La nota della Farnesina
In una nota la Farnesina sottolinea che «il nuovo ricorso conferma la determinazione italiana a far debitamente verificare, a livello giurisdizionale, la legittimità delle procedure seguite per stabilire la nuova sede dell’Ema, a fronte del fatto che la candidatura di Milano offriva tutte le garanzie immediate per la continuità operativa di un’agenzia Ue fondamentale per la tutela della salute dei cittadini dell'Unione europea».

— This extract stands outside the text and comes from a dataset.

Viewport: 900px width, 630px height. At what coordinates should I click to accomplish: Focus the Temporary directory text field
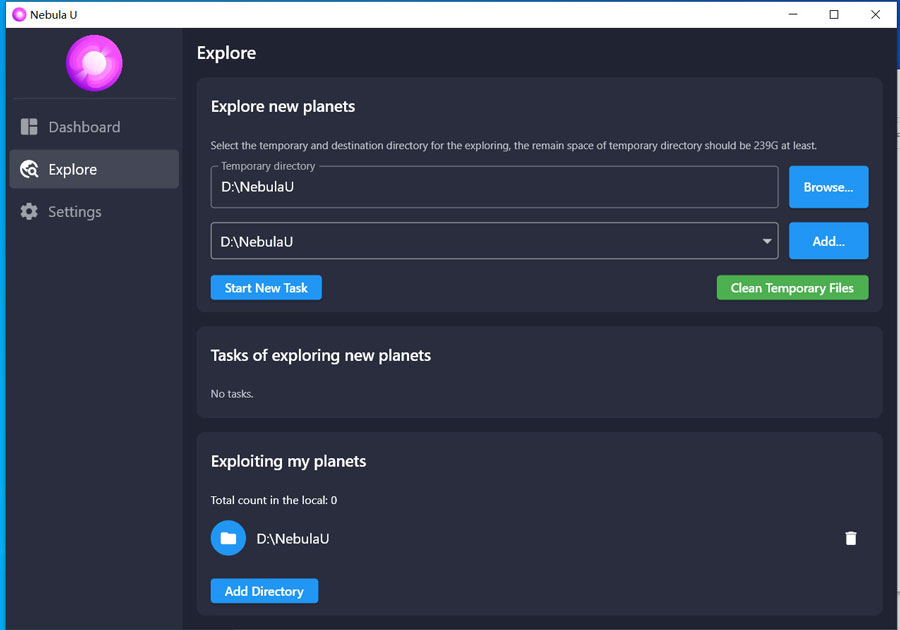point(494,187)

Il Governo non è solo in questa battaglia. Nei giorni scorsi anche il Comune di Milano ha impugnato dinanzi ai giudici di Lussemburgo il Regolamento europeo che ha formalizzato il trasferimento di sede dell’Ema da Londra ad Amsterdam.
Il nuovo ricorso (presentato attraverso Francesco Sciaudone, managing partner di Grimaldi studio legale, e Massimo Condinanzi), censura il fatto che una decisione fondamentale per i cittadini europei sia stata adottata senza il minimo coinvolgimento del Parlamento europeo, in violazione del principio democratico che è alla base del funzionamento della stessa Unione. Il ricorso sottolinea inoltre che i vizi formali e sostanziali di quella decisione inficiano anche la legittimità del Regolamento 2018/1718, che ha semplicemente confermato l’esito del sorteggio.

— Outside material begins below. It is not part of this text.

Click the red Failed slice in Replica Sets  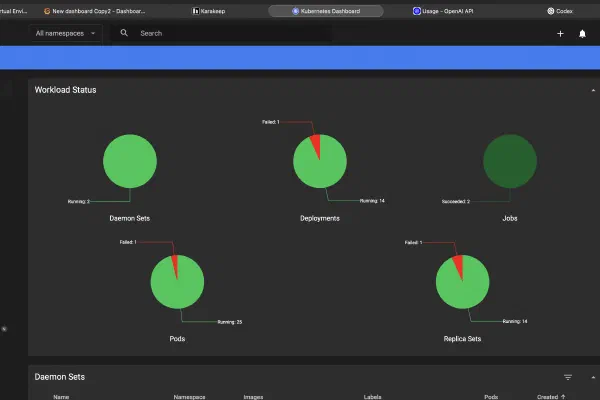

La posizione di Farmaindustria
Massimo Scaccabarozzi, presidente Farmaindustria, ha salutato con favore le mosse sullo scacchiere. «Fui il primo, ancora prima di Brexit – dichiara al Sole 24 Ore – a dire che l’Italia doveva rivendicare la sede dell'Ema. Siamo il primo Paese in Europa per presenza industriale farmaceutica. Mi auguro che sia possibile riaprire la partita e dico che bene fa il Governo, il Comune e magari anche la Regione a riprovarci. Credo che sia da tenere in considerazione la dichiarazione del direttore dell’Ema, Guido Rasi, che alcuni giorni fa ha parlato di caos. La mancanza di continuità può trasformarsi in un problema».

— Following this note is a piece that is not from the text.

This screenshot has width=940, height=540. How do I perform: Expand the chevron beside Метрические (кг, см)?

Diana Bracco, che rappresentava il mondo delle imprese nella Cabina di regia per la candidatura di Milano a sede Ema ha aggiunto che «come sistema privato denunciamo da sempre le falle di un processo di assegnazione che non ha coinvolto il Parlamento e ha affidato la propria scelta alla sorte».

Nel frattempo a Canary Wharf
Nel frattempo si attende la decisione dei giudici di Londra nella controversia che oppone l’Ema a Canary Wharf Group, proprietario del palazzo della zona finanziaria nell'East End della capitale britannica che ospita attualmente l'Agenzia. L’Ema vuole interrompere il contratto di leasing che la lega alla sede londinese fino al 2039 a un costo di 13 milioni di sterline (circa 15 milioni di euro) all'anno, giustificando l'interruzione proprio a causa della Brexit. Canary Wharf Group si oppone e ventila conseguenze disastrose per l'intero mercato immobiliare britannico se la Corte dovesse dare ragione all'Ema.